Segundo Freitas do Amaral “a "delegação de poderes" (ou "delegação de competência") é o acto pelo qual um órgão da administração, normalmente competente para decidir em determinada matéria, permite, de acordo com a lei, que outro órgão ou agente pratiquem actos administrativos sobre a mesma matéria”.
Ainda segundo o mesmo autor, são três os requisitos da delegação de poderes:
«a) Em primeiro lugar, é necessário uma lei que preveja expressamente a faculdade de um órgão delegar poderes noutro: é a chamada lei de habilitação.
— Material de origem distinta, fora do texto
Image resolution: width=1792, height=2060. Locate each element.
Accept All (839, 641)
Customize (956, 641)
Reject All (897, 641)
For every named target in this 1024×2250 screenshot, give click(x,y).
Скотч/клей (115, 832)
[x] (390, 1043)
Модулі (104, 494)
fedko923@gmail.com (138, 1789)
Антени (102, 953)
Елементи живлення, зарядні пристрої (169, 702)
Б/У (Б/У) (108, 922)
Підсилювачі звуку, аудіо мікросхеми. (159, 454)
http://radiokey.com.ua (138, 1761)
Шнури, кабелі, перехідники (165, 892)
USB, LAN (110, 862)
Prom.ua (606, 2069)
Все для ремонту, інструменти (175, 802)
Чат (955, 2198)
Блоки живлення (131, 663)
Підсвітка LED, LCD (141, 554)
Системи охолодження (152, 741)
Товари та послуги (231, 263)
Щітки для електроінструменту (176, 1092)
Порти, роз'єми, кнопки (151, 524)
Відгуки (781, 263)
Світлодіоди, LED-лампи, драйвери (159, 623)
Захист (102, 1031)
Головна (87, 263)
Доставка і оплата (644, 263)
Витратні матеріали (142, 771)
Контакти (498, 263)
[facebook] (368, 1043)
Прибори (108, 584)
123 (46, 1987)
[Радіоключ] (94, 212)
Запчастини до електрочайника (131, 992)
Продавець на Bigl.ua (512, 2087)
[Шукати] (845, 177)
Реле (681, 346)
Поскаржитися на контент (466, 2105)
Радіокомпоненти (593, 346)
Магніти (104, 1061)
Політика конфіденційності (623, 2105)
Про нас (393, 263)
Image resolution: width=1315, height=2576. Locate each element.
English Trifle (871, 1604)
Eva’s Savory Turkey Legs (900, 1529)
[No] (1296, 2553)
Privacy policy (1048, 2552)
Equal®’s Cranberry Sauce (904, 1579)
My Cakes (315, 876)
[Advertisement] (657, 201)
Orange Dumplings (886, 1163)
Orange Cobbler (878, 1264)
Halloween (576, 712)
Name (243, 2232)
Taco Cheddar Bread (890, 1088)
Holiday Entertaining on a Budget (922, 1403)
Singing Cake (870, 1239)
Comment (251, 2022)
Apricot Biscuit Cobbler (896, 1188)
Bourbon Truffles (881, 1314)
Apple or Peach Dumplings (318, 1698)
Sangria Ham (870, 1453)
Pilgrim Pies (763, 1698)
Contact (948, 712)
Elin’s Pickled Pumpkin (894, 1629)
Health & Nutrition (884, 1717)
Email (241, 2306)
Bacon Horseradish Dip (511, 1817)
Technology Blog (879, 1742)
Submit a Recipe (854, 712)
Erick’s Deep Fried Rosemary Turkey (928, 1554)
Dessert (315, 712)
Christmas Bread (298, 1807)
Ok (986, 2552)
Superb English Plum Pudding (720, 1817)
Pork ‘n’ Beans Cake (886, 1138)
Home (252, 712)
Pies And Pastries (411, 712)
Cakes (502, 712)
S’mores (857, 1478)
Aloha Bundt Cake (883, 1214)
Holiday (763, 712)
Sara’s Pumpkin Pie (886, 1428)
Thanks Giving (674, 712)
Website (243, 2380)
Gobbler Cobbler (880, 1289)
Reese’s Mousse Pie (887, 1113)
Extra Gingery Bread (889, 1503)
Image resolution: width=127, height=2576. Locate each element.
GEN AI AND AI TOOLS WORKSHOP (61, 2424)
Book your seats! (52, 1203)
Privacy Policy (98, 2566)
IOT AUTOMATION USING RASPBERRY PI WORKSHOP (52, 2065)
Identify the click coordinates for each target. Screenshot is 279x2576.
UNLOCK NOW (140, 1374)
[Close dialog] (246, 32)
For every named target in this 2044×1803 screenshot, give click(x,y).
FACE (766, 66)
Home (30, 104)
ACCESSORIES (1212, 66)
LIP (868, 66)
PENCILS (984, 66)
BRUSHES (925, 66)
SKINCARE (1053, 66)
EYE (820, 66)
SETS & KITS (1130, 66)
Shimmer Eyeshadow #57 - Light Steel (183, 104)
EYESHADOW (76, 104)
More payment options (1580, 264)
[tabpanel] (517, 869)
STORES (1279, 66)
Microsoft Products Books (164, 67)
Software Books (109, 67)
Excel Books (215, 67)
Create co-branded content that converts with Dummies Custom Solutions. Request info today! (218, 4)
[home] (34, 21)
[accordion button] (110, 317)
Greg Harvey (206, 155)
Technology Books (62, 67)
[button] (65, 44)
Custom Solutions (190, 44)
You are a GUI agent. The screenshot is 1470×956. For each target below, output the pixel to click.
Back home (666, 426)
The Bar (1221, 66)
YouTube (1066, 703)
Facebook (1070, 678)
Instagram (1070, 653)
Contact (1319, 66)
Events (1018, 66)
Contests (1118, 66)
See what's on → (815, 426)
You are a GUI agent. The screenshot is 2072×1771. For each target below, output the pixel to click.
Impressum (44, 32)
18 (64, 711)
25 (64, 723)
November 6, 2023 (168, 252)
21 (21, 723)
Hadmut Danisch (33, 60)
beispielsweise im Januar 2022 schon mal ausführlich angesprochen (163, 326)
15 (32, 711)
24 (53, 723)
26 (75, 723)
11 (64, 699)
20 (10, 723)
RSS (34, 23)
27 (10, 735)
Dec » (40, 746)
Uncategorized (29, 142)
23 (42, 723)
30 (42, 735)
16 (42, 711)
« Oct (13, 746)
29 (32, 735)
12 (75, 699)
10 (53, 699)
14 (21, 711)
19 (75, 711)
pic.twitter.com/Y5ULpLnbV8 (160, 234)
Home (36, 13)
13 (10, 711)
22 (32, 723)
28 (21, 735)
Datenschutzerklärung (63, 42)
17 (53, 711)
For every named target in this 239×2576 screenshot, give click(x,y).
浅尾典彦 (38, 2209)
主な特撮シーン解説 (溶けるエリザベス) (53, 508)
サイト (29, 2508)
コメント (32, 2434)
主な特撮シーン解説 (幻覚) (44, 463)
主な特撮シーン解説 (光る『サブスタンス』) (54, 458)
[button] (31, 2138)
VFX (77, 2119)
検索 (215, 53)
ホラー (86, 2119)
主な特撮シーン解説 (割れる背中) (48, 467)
«Porque a competência é irrenunciável e inalienável, só pode haver delegação de poderes com base na lei: por isso, a própria Constituição declara que nenhum "órgão de soberania, de região autónoma ou de poder local pode delegar os seus poderes noutros órgãos, a não ser nos casos e nos termos expressamente previstos na Constituição e na lei" (CRP, art. 114°, n.º 2). Mas o artigo 29° do Código do Procedimento Administrativo acentua bem que os princípios da irrenunciabilidade e da inalienabilidade da competência não impedem a figura da delegação de poderes (n.ºs 1 e 2);
b) Em segundo lugar, é necessária a existência de dois órgãos, ou de um órgão e um agente, da mesma pessoa colectiva pública, ou de dois órgãos de pessoas colectivas públicas distintas, dos quais um seja o órgão normalmente competente (o delegante) e outro, o órgão eventualmente competente (o delegado);
c) por último, é necessária a prática do acto de delegação propriamente dito, isto é, o acto pelo qual o delegante concretiza a delegação dos seus poderes no delegado, permitindo-lhe a prática de certos actos na matéria sobre a qual é normalmente competente» (Curso de Direito Administrativo, vol. 1, 2ª ed., Coimbra, 2003, págs. 661-664. No mesmo sentido, cfr., v.g. os Acs do STA de 10-10-2000, proc.º n.º 045589, rel. Pires Esteves e de 22-09-1998, proc.º n.º 043105, rel. Pires Esteves, ambos in www.dgsi.pt. Sobre o instituto da delegação de poderes é já muito vasta a bibliografia disponível, como pode ver-se em António Furtado dos Santos, “Acto administrativo” do Dicionário jurídico da Administração, vol. I, Lisboa, 2ªed., 1990, págs. 136-138, e Esteves de Oliveira, Direito Administrativo, vol. I, Coimbra, 1980, págs. 268-278, Paulo Otero, A competência delegada no direito administrativo português: conceito, natureza e regime, Lisboa, 1987, João Caupers, Direito Administrativo, Lisboa, 1995, págs. 74-81, Marcelo Rebelo de Sousa, Lições de Direito Administrativo, vol. I, Lisboa, 1999, págs. 193- 210).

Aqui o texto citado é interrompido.